Financial Accounting Standards Board

On January 30th, the Financial Accounting Foundation (FAF) announced that it will provide free, enhanced online access to the Accounting Standards Codification (ASC) and the Governmental Accounting Research System (GARS) in an effort to make financial accounting standards more widely accessible to stakeholders and the public. There is no firm date for this change in online accessibility, but it is expected to occur this spring.

The ASC is the complete and official version of Generally Accepted Accounting Principles (GAAP) published by the Financial Accounting Standards Board (FASB) and used by public and private companies, nonprofit organizations, and employee benefit plans in the U.S. The GARS is the complete and official version of GAAP published by the Governmental Accounting Standards Board (GASB) and used by states, cities and other governmental entities in the U.S.

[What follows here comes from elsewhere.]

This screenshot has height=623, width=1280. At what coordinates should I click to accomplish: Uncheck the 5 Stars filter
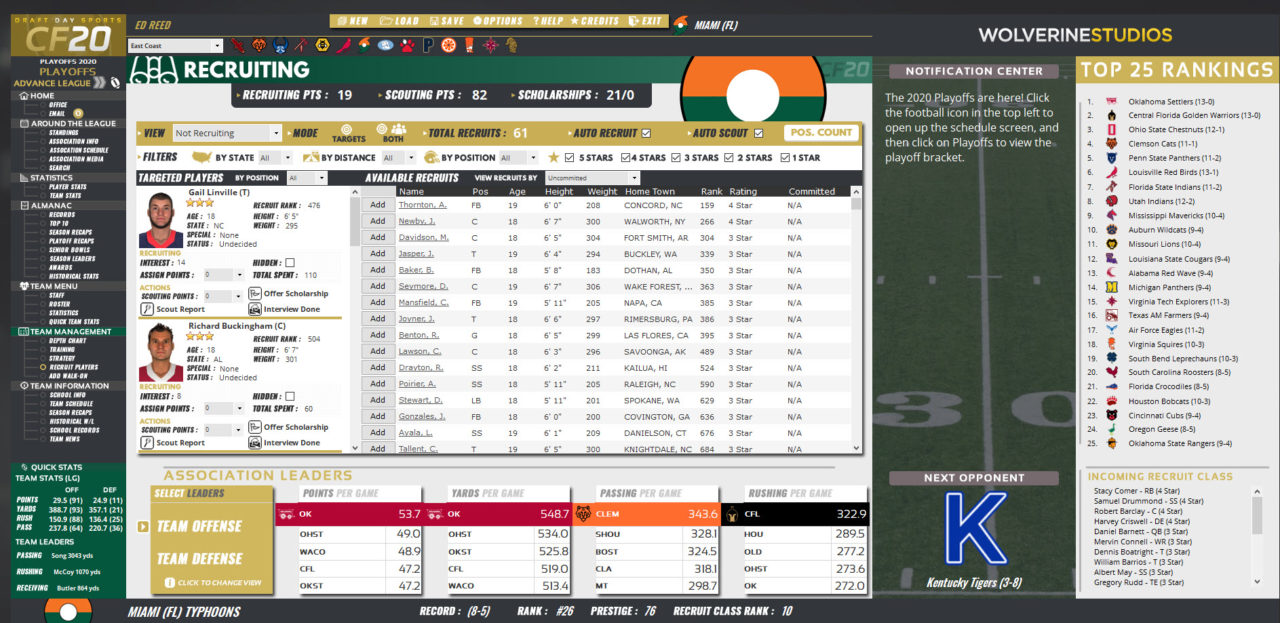pos(569,158)
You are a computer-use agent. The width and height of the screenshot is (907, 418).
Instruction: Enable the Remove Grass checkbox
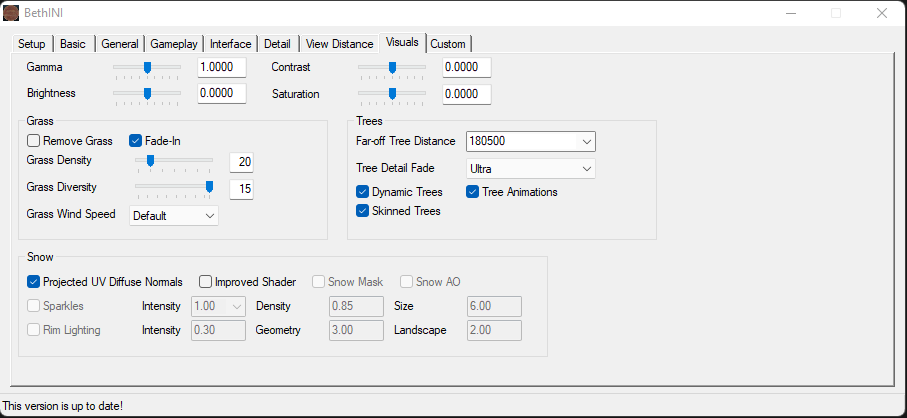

While free versions of both the ASC and GARS have been available online for years, the new system will provide enhanced features including navigation, search, printing, copy/paste and the ability to give feedback.

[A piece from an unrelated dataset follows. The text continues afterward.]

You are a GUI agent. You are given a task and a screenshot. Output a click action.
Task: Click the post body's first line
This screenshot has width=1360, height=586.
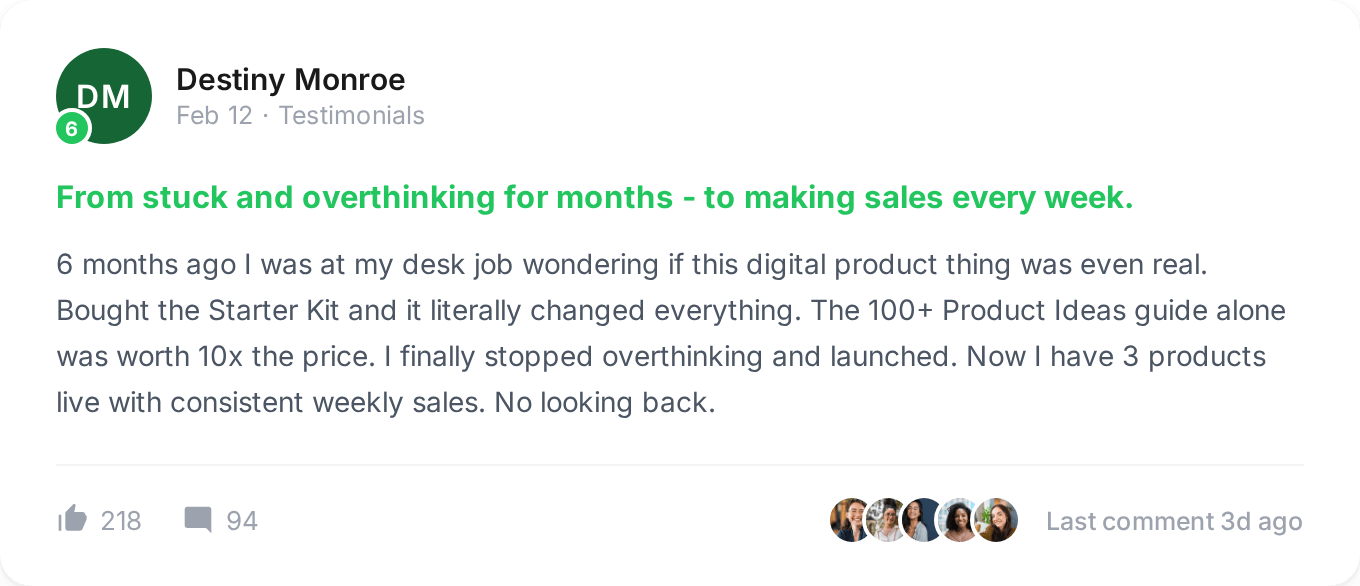(633, 265)
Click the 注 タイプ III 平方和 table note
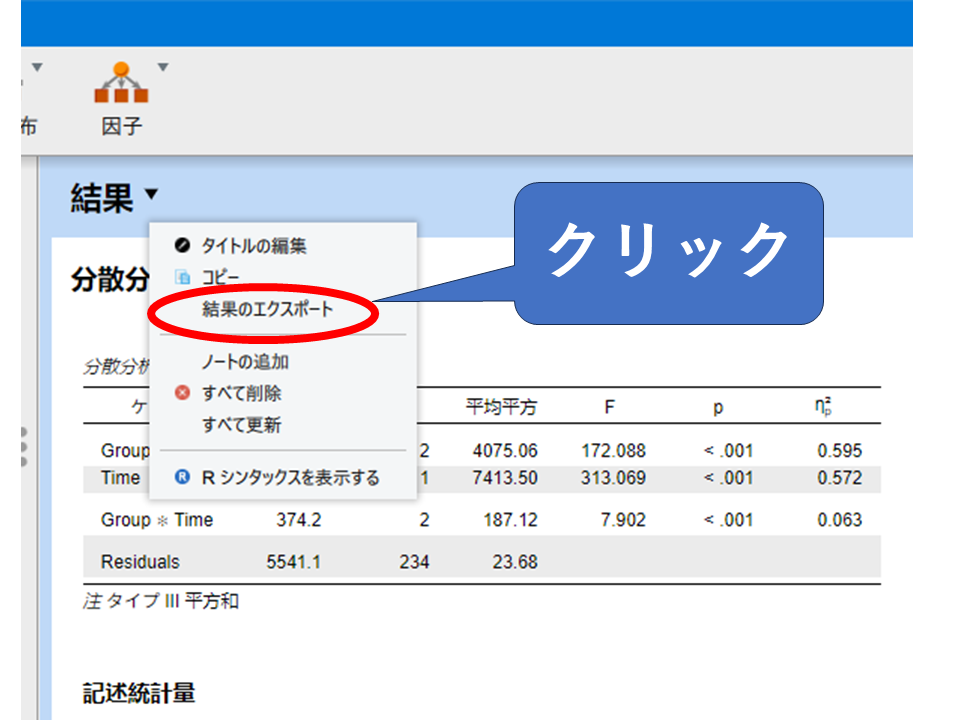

Securities and Exchange Commission

On January 25th, the Securities and Exchange Commission (SEC) proposed a new rule to implement Section 27B of the Securities Act of 1933, a provision added by Section 621 of the Dodd-Frank Act. The rule is intended to prevent the sale of asset-backed securities (ABS) that are tainted by material conflicts of interest. If adopted, the rule would specifically prohibit securitization participants from engaging in transactions that could incentivize a securitization participant to structure an ABS in a way that would put the securitization participant’s interests ahead of those of ABS investors.

This new rule would prohibit an underwriter, placement agent, initial purchaser, or sponsor of an ABS from engaging in any transaction that would involve or result in any material conflict of interest between the securitization participant and an investor in such ABS. Such transactions would be “conflicted transactions” under this rule. The prohibition on conflicted transactions would begin on the date on which a person has reached, or has taken steps to reach, an agreement that such person will become a securitization participant with respect to an ABS, and would end one year after the date of the first closing of the sale of the relevant ABS.

The proposal will remain open for comment for 60 days after publication on or 30 days after publication in the Federal Register, whichever period is longer.

American Institute of Certified Public Accountants

On January 4th, the American Institute of Certified Public Accountants (AICPA) released the updated Uniform CPA Examination Blueprints. The Blueprints are based on the knowledge and skills required of a newly licensed CPA to meet the demands of firms, employers and clients.

Under the CPA Evolution licensure model, all candidates will be required to take three Core sections: Financial Accounting and Reporting, Auditing and Attestation, and Taxation and Regulation. Each candidate will then choose a Discipline in which to demonstrate additional knowledge: Business Analysis and Reporting, Information Systems and Controls, and Tax Compliance and Planning. There is a heightened focus on data and technology concepts in all Core and Discipline Exam sections to align with the increasing importance of emerging technologies in the profession.

Access to the full transition policy and related webcast recordings and FAQs can be found on National Association of State Boards of Accountancy (NASBA)’s website. December 15, 2023 is expected to be the last day of testing for all current CPA Exam sections. The CPA Evolution-aligned CPA Exam will launch in January 2024.